The reality for the majority of people is that your first job sucks. I graduated into a terrible economy, and worked at a call center with aerospace engineers who couldn’t find jobs. Part of transitioning into adult life is doing something about that.
In my early to mid 20’s I was working that call center job, studying for the CFA exams, learning computer programming, and working overtime in my crappy call center job with the idea I was going to fix the problems with my job, life, and salary which eventually happened, but it took about 5 years. It takes time and hard work.

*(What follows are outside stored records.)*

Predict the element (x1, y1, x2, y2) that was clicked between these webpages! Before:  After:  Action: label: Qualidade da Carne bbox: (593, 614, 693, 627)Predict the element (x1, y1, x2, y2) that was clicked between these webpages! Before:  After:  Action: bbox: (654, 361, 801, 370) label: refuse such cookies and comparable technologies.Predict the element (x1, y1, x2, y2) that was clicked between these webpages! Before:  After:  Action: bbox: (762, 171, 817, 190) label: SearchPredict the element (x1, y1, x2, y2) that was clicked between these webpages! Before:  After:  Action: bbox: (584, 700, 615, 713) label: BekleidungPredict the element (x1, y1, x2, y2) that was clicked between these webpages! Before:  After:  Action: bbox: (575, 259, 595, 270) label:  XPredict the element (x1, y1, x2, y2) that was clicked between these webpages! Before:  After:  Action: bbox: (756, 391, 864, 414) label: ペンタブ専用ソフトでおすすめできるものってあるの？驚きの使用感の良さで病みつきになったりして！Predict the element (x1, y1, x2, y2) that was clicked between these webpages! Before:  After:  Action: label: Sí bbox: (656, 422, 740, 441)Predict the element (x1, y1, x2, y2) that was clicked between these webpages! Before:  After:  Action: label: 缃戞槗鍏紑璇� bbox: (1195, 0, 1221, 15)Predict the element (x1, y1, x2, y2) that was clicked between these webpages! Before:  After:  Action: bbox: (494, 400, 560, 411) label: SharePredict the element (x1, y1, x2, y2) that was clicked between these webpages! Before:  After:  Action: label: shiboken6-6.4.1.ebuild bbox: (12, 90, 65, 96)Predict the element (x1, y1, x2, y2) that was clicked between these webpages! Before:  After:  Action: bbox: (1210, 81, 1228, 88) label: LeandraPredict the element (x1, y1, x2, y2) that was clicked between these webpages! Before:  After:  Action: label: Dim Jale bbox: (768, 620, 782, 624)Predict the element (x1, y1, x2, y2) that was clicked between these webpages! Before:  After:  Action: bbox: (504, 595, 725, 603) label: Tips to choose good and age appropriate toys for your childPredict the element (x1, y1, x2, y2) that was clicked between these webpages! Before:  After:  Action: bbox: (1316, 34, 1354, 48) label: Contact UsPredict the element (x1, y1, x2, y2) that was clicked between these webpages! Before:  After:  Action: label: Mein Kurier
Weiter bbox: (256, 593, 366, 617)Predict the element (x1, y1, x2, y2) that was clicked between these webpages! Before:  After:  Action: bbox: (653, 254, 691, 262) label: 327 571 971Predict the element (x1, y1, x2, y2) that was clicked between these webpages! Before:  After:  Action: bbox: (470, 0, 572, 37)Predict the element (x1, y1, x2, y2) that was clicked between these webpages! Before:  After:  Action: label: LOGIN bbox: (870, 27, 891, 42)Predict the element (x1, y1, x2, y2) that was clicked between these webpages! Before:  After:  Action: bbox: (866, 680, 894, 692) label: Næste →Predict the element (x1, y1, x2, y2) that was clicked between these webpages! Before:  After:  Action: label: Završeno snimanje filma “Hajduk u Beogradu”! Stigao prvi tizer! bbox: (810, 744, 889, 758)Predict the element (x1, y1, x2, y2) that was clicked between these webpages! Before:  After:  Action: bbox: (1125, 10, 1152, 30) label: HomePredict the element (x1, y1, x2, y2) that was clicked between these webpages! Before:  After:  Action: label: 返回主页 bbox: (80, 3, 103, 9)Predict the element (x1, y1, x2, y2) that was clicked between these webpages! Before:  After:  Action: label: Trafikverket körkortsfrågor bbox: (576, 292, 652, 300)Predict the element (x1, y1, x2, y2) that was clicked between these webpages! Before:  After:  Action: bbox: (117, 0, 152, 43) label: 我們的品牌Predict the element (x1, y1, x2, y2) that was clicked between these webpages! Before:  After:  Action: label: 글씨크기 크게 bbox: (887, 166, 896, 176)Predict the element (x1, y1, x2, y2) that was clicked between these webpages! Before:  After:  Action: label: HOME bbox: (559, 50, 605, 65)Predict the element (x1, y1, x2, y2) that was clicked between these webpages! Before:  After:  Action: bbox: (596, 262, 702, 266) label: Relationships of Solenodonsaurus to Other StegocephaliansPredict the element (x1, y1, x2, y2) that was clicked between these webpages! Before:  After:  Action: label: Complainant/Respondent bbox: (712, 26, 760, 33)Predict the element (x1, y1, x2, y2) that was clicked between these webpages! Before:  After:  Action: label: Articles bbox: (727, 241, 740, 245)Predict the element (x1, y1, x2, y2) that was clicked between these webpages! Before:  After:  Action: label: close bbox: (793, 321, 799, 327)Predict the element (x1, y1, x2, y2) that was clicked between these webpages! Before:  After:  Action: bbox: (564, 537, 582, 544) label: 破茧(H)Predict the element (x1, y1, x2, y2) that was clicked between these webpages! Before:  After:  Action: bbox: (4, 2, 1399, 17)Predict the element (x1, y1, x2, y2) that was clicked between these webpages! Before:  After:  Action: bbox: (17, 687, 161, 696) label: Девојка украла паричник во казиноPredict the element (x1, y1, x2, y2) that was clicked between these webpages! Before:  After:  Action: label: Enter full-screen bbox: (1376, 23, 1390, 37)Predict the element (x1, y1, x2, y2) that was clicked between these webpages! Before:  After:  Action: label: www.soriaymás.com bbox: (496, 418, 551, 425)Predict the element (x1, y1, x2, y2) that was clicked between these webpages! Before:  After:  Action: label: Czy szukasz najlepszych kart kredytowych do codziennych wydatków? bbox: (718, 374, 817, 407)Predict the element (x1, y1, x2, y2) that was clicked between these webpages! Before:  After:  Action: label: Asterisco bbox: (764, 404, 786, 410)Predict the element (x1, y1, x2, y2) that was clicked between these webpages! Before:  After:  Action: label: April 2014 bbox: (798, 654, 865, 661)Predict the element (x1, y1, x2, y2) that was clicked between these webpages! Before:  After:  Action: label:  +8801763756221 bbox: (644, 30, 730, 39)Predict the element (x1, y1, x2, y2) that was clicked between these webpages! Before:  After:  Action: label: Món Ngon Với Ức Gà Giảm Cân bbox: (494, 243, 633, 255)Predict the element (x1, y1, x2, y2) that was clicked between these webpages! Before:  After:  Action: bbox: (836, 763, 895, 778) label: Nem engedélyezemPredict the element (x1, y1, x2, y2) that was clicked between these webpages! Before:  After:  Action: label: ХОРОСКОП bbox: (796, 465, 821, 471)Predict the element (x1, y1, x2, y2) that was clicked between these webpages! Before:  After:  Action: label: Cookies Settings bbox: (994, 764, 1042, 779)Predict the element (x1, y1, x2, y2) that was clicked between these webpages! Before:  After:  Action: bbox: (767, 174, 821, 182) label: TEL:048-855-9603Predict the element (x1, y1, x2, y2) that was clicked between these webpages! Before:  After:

What is she doing other than performance whining? I can’t say I know, but for starters she could hit the pavement locally if a 30 minute commute is too much. And if you really think she would be totally satisfied with that job if only her commute was 5 hours less a week I have a bridge to sell you.
Sure, for many jobs work could be structured differently to be more employee friendly, and thats worth considering, and worth writing about.
But I’m sorry it’s hard to be sympathetic to someone working 40 hours a week with 5 additional commuting hours. That leaves 123 hours out of 168. Throw in 56 hours of sleep and she still has 67 hours a week of time to make gratingly whiny videos. If she thinks that’s hard she should try 9 to 5 plus parenthood.
Change the world if you think it needs changing, but the urgent advice for this girl should be to get off your ass and fix what you don’t like about your life rather than making videos about how tough it is. Telling her the problem is that we are punching down or lack compassion isn’t going to help her. It will only convince her that the rest of the world needs to change and she’s just fine.